[Word and element location data]
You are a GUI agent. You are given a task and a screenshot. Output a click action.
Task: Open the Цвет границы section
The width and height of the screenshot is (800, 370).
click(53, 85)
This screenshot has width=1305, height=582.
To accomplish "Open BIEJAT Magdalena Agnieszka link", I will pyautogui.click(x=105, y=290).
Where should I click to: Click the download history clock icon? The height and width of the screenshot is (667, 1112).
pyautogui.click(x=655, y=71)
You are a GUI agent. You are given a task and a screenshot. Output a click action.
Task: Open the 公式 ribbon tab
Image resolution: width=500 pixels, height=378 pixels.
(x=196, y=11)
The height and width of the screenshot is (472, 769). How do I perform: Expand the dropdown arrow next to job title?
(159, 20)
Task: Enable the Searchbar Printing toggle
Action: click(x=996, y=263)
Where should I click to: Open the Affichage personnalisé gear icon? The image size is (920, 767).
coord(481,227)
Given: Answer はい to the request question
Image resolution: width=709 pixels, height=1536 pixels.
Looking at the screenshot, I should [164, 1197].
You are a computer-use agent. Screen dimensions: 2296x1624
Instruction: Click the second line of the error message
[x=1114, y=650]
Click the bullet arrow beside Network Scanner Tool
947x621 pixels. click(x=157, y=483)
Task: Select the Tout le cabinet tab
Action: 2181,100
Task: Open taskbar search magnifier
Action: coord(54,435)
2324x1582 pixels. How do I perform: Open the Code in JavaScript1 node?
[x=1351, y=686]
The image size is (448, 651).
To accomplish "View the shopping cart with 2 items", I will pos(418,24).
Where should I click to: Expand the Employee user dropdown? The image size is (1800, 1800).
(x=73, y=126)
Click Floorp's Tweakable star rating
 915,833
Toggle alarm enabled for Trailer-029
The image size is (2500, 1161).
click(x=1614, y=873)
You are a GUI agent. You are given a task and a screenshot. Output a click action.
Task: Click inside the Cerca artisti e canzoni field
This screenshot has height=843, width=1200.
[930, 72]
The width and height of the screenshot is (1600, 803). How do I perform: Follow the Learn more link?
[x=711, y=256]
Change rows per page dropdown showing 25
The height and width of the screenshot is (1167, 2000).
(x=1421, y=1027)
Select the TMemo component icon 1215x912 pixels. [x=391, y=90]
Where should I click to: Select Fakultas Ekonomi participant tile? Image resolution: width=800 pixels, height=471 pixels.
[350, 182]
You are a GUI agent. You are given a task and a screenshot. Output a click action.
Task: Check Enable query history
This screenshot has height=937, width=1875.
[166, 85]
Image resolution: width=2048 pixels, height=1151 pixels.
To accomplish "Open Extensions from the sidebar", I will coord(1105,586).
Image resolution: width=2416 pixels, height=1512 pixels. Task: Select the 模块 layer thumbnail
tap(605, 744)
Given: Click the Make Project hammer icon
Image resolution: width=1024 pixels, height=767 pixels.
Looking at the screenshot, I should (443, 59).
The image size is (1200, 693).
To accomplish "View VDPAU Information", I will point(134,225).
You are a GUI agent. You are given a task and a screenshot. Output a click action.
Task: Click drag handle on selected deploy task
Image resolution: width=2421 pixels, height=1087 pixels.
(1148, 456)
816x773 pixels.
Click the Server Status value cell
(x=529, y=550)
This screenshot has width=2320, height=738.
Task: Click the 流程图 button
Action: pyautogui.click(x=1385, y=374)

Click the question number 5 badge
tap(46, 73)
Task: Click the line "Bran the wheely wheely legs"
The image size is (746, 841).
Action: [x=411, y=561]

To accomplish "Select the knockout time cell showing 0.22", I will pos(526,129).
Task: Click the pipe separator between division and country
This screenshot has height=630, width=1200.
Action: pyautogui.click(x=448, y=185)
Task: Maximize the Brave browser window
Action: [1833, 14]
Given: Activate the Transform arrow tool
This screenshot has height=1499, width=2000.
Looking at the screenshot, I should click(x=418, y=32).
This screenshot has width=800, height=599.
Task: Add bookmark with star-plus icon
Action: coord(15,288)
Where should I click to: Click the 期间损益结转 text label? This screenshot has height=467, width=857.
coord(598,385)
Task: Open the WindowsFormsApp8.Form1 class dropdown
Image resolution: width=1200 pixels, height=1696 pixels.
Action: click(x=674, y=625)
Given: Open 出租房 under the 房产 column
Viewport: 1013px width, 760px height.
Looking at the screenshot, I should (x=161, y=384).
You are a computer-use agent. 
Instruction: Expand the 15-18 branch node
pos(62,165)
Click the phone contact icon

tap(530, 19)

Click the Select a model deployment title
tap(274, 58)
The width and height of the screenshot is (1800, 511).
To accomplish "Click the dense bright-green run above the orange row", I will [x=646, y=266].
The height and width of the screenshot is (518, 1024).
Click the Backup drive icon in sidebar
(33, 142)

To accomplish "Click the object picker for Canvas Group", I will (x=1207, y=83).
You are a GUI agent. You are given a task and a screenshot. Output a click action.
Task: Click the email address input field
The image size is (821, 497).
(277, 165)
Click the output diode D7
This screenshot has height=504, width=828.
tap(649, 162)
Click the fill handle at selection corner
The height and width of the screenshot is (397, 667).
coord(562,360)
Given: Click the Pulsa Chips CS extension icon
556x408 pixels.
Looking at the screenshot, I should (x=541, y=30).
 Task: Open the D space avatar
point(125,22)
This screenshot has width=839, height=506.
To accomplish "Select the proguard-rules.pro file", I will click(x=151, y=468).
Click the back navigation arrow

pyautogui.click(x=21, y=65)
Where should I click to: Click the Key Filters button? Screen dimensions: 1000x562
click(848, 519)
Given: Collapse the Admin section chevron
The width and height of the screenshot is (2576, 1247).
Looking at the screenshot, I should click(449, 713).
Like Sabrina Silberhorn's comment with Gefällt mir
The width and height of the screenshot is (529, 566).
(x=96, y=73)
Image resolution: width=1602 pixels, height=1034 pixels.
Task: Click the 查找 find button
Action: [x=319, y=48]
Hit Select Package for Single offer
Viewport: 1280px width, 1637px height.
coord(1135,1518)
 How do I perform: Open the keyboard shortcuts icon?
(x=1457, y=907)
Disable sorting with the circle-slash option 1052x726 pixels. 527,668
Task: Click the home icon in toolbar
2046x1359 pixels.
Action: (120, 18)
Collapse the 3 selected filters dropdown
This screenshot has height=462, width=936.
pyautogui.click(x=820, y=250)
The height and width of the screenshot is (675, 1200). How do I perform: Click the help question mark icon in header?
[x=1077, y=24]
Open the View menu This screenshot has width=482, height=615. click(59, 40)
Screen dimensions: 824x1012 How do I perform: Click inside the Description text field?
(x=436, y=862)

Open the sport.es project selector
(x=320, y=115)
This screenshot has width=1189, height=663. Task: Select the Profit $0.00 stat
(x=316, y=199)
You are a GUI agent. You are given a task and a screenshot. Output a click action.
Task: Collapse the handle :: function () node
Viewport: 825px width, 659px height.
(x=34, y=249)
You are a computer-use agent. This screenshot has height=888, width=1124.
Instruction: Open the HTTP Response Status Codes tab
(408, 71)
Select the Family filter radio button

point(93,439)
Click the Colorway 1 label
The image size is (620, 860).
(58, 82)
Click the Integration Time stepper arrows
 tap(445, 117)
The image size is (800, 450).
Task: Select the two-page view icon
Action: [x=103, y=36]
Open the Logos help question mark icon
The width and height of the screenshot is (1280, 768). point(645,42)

→ Goal
Copy the listing above line for line, with no changes.

→ Task result
You are a GUI agent. You are given a task and a screenshot. Output a click action.
Task: Open the Цвет границы section
The width and height of the screenshot is (800, 370).
click(53, 85)
This screenshot has width=1305, height=582.
To accomplish "Open BIEJAT Magdalena Agnieszka link", I will pyautogui.click(x=105, y=290).
Where should I click to: Click the download history clock icon? The height and width of the screenshot is (667, 1112).
pyautogui.click(x=655, y=71)
You are a GUI agent. You are given a task and a screenshot. Output a click action.
Task: Open the 公式 ribbon tab
Image resolution: width=500 pixels, height=378 pixels.
(x=196, y=11)
The height and width of the screenshot is (472, 769). How do I perform: Expand the dropdown arrow next to job title?
(159, 20)
Task: Enable the Searchbar Printing toggle
Action: click(x=996, y=263)
Where should I click to: Open the Affichage personnalisé gear icon? The image size is (920, 767).
coord(481,227)
Given: Answer はい to the request question
Image resolution: width=709 pixels, height=1536 pixels.
Looking at the screenshot, I should [164, 1197].
You are a computer-use agent. Screen dimensions: 2296x1624
Instruction: Click the second line of the error message
[x=1114, y=650]
Click the bullet arrow beside Network Scanner Tool
947x621 pixels. click(x=157, y=483)
Task: Select the Tout le cabinet tab
Action: 2181,100
Task: Open taskbar search magnifier
Action: coord(54,435)
2324x1582 pixels. How do I perform: Open the Code in JavaScript1 node?
[x=1351, y=686]
The image size is (448, 651).
To accomplish "View the shopping cart with 2 items", I will pos(418,24).
Where should I click to: Expand the Employee user dropdown? The image size is (1800, 1800).
(x=73, y=126)
Click Floorp's Tweakable star rating
 915,833
Toggle alarm enabled for Trailer-029
The image size is (2500, 1161).
click(x=1614, y=873)
You are a GUI agent. You are given a task and a screenshot. Output a click action.
Task: Click inside the Cerca artisti e canzoni field
This screenshot has height=843, width=1200.
[930, 72]
The width and height of the screenshot is (1600, 803). How do I perform: Follow the Learn more link?
[x=711, y=256]
Change rows per page dropdown showing 25
The height and width of the screenshot is (1167, 2000).
(x=1421, y=1027)
Select the TMemo component icon 1215x912 pixels. [x=391, y=90]
Where should I click to: Select Fakultas Ekonomi participant tile? Image resolution: width=800 pixels, height=471 pixels.
[350, 182]
You are a GUI agent. You are given a task and a screenshot. Output a click action.
Task: Check Enable query history
This screenshot has height=937, width=1875.
[166, 85]
Image resolution: width=2048 pixels, height=1151 pixels.
To accomplish "Open Extensions from the sidebar", I will coord(1105,586).
Image resolution: width=2416 pixels, height=1512 pixels. Task: Select the 模块 layer thumbnail
tap(605, 744)
Given: Click the Make Project hammer icon
Image resolution: width=1024 pixels, height=767 pixels.
Looking at the screenshot, I should (443, 59).
The image size is (1200, 693).
To accomplish "View VDPAU Information", I will point(134,225).
You are a GUI agent. You are given a task and a screenshot. Output a click action.
Task: Click drag handle on selected deploy task
Image resolution: width=2421 pixels, height=1087 pixels.
(1148, 456)
816x773 pixels.
Click the Server Status value cell
(x=529, y=550)
This screenshot has width=2320, height=738.
Task: Click the 流程图 button
Action: pyautogui.click(x=1385, y=374)

Click the question number 5 badge
tap(46, 73)
Task: Click the line "Bran the wheely wheely legs"
The image size is (746, 841).
Action: [x=411, y=561]

To accomplish "Select the knockout time cell showing 0.22", I will pos(526,129).
Task: Click the pipe separator between division and country
This screenshot has height=630, width=1200.
Action: pyautogui.click(x=448, y=185)
Task: Maximize the Brave browser window
Action: [1833, 14]
Given: Activate the Transform arrow tool
This screenshot has height=1499, width=2000.
Looking at the screenshot, I should click(x=418, y=32).
This screenshot has width=800, height=599.
Task: Add bookmark with star-plus icon
Action: coord(15,288)
Where should I click to: Click the 期间损益结转 text label? This screenshot has height=467, width=857.
coord(598,385)
Task: Open the WindowsFormsApp8.Form1 class dropdown
Image resolution: width=1200 pixels, height=1696 pixels.
Action: click(x=674, y=625)
Given: Open 出租房 under the 房产 column
Viewport: 1013px width, 760px height.
Looking at the screenshot, I should (x=161, y=384).
You are a computer-use agent. 
Instruction: Expand the 15-18 branch node
pos(62,165)
Click the phone contact icon

tap(530, 19)

Click the Select a model deployment title
tap(274, 58)
The width and height of the screenshot is (1800, 511).
To accomplish "Click the dense bright-green run above the orange row", I will [x=646, y=266].
The height and width of the screenshot is (518, 1024).
Click the Backup drive icon in sidebar
(33, 142)

To accomplish "Click the object picker for Canvas Group", I will (x=1207, y=83).
You are a GUI agent. You are given a task and a screenshot. Output a click action.
Task: Click the email address input field
The image size is (821, 497).
(277, 165)
Click the output diode D7
This screenshot has height=504, width=828.
tap(649, 162)
Click the fill handle at selection corner
The height and width of the screenshot is (397, 667).
coord(562,360)
Given: Click the Pulsa Chips CS extension icon
556x408 pixels.
Looking at the screenshot, I should (x=541, y=30).
 Task: Open the D space avatar
point(125,22)
This screenshot has width=839, height=506.
To accomplish "Select the proguard-rules.pro file", I will click(x=151, y=468).
Click the back navigation arrow

pyautogui.click(x=21, y=65)
Where should I click to: Click the Key Filters button? Screen dimensions: 1000x562
click(848, 519)
Given: Collapse the Admin section chevron
The width and height of the screenshot is (2576, 1247).
Looking at the screenshot, I should click(449, 713).
Like Sabrina Silberhorn's comment with Gefällt mir
The width and height of the screenshot is (529, 566).
(x=96, y=73)
Image resolution: width=1602 pixels, height=1034 pixels.
Task: Click the 查找 find button
Action: [x=319, y=48]
Hit Select Package for Single offer
Viewport: 1280px width, 1637px height.
coord(1135,1518)
 How do I perform: Open the keyboard shortcuts icon?
(x=1457, y=907)
Disable sorting with the circle-slash option 1052x726 pixels. 527,668
Task: Click the home icon in toolbar
2046x1359 pixels.
Action: (120, 18)
Collapse the 3 selected filters dropdown
This screenshot has height=462, width=936.
pyautogui.click(x=820, y=250)
The height and width of the screenshot is (675, 1200). How do I perform: Click the help question mark icon in header?
[x=1077, y=24]
Open the View menu This screenshot has width=482, height=615. click(59, 40)
Screen dimensions: 824x1012 How do I perform: Click inside the Description text field?
(x=436, y=862)

Open the sport.es project selector
(x=320, y=115)
This screenshot has width=1189, height=663. Task: Select the Profit $0.00 stat
(x=316, y=199)
You are a GUI agent. You are given a task and a screenshot. Output a click action.
Task: Collapse the handle :: function () node
Viewport: 825px width, 659px height.
(x=34, y=249)
You are a computer-use agent. This screenshot has height=888, width=1124.
Instruction: Open the HTTP Response Status Codes tab
(408, 71)
Select the Family filter radio button

point(93,439)
Click the Colorway 1 label
The image size is (620, 860).
(58, 82)
Click the Integration Time stepper arrows
 tap(445, 117)
The image size is (800, 450).
Task: Select the two-page view icon
Action: [x=103, y=36]
Open the Logos help question mark icon
The width and height of the screenshot is (1280, 768). point(645,42)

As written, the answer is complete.